Records for this exercise:
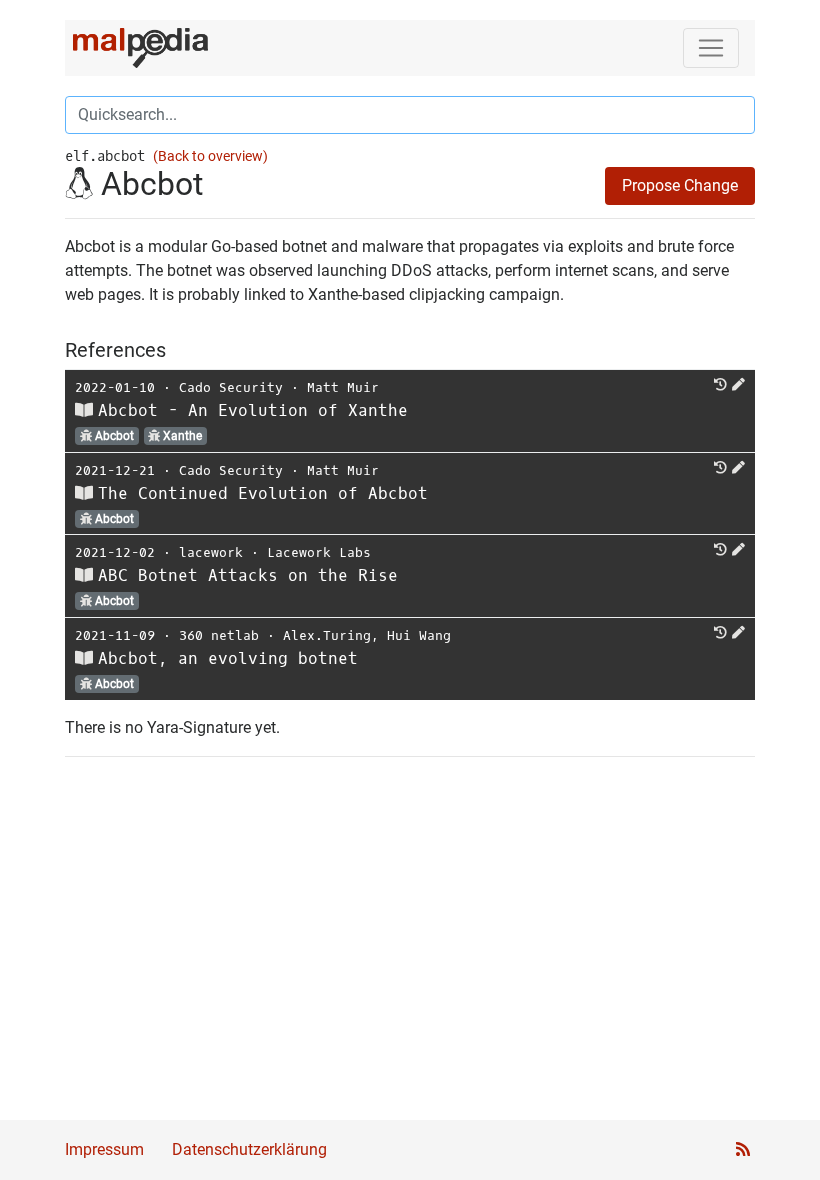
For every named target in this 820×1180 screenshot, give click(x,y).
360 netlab (219, 635)
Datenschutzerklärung (249, 1149)
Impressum (104, 1149)
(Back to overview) (210, 156)
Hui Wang (419, 635)
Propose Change (680, 185)
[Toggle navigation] (711, 48)
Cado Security (231, 387)
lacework (211, 552)
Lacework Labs (319, 552)
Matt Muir (343, 387)
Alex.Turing (327, 635)
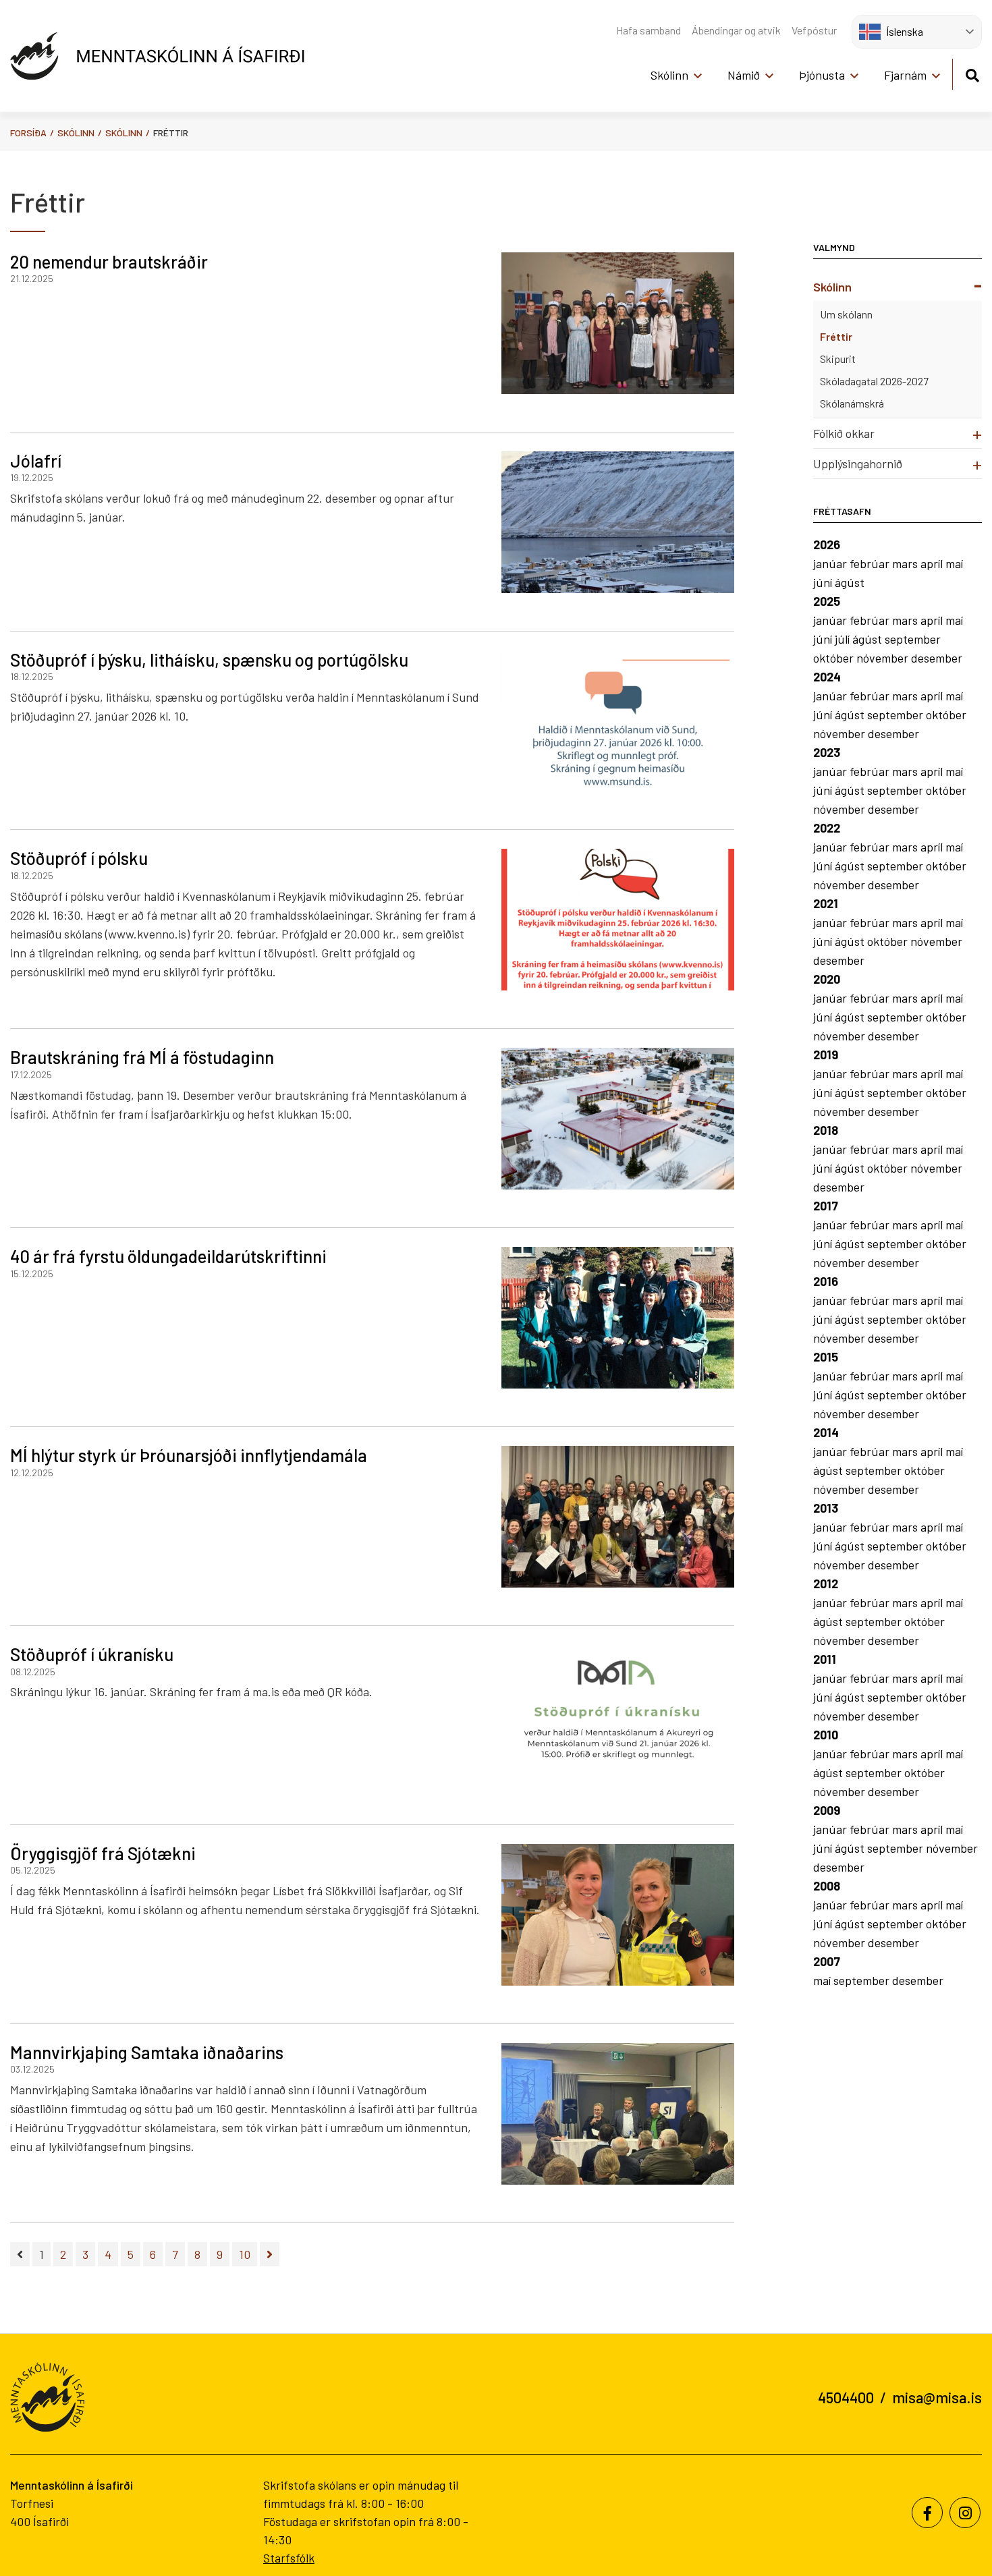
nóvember (883, 657)
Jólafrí (35, 460)
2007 (826, 1961)
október (834, 657)
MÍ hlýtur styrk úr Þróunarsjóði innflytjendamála (188, 1455)
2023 (826, 752)
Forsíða (28, 132)
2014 (826, 1432)
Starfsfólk (288, 2557)
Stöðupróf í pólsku (79, 857)
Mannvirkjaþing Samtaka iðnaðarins (146, 2052)
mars (906, 563)
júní (824, 582)
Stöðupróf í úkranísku (91, 1654)
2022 (826, 827)
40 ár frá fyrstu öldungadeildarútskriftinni (168, 1255)
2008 (826, 1885)
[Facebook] (927, 2512)
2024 (827, 676)
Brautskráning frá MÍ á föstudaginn (142, 1056)
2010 (825, 1734)
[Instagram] (965, 2512)
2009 (826, 1810)
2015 (825, 1356)
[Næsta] (269, 2254)
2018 (825, 1130)
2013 (825, 1508)
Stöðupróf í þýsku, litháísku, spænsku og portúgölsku (209, 659)
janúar (831, 563)
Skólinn (75, 132)
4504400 (846, 2397)
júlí (843, 639)
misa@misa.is (937, 2397)
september (913, 639)
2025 (826, 601)
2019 (825, 1054)
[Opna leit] (972, 73)
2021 (825, 903)
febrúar (871, 563)
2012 (825, 1583)
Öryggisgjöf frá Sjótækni (103, 1853)
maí (954, 563)
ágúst (849, 582)
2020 (826, 979)
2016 (825, 1281)
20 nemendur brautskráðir (109, 261)
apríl (932, 563)
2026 (826, 544)
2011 (824, 1659)
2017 (825, 1205)
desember (936, 657)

Task to complete: All lines of the records above that contain the word "Stöðupróf" are to be copied out.

Output for this task:
Stöðupróf í pólsku (79, 857)
Stöðupróf í úkranísku (91, 1654)
Stöðupróf í þýsku, litháísku, spænsku og portúgölsku (209, 659)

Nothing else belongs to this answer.